Si la municipalité a ainsi applaudi des deux mains cette initiative, elle n’est pour l’instant pas parvenue à l’épauler autant qu’elle le souhaiterait. « La ville nous donne un appui moral mais pas financier, car son portefeuille est déjà contraint, admet John Bernard. Un budget global est alloué au sport et si elle nous donne plus, ce sera moins pour l’athlétisme, le basket ou autres. À la mairie, ils sont très fiers de ce que l’on a fait, et on s’entend bien avec eux ».

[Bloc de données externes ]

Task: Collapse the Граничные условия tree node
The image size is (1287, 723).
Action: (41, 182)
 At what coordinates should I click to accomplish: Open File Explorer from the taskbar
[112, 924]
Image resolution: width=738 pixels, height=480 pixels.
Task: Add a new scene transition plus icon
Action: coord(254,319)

Initiation à la langue des signes au club (photo US Ramonville).

 L’HARMONIE À PRÉSERVER 
« Rester pragmatique »  

Avec le recul de près de deux saisons, John Bernard peut aujourd’hui distiller quelques conseils et pointer les écueils à éviter. « Le plus complexe est le suivi précis de la section, dirigée par des personnes handicapées et dépendant en partie d’une structure, la Commission fédérale de football des sourds (CFFS) de la FFH, beaucoup moins organisée, développée et dotée financièrement que la FFF. Il faut être derrière eux, à leur soutien, c’est très gourmand en termes de temps ».

Dès lors, « il est important de définir un plan de développement dès le départ, qui permet de bien cadrer et ne pas se retrouver submergé aux premières arrivées de joueurs. Quand on a vu venir de nouveaux enfants toutes les semaines, on avait déjà les éducateurs, les créneaux et les terrains prévus pour les accueillir. Il faut vraiment bien préparer en amont et, ensuite, ne pas hésiter à se lancer ». Sans pour autant sacrifier les autres composantes de l’association. « En créant cette section, le but n’était pas de devenir un club de sourds, ni qu’elle nous "mette dans le rouge". Il faut rester pragmatique : si l’on reste capable d’obtenir l'argent et le personnel pour s’en occuper, elle continuera, ce dont j’ai plus que fortement envie ».

Avec les officiels à la cérémonie de remise des Trophées Philippe-Séguin 2024 (photo Bruno BADE/Fondaction du Football).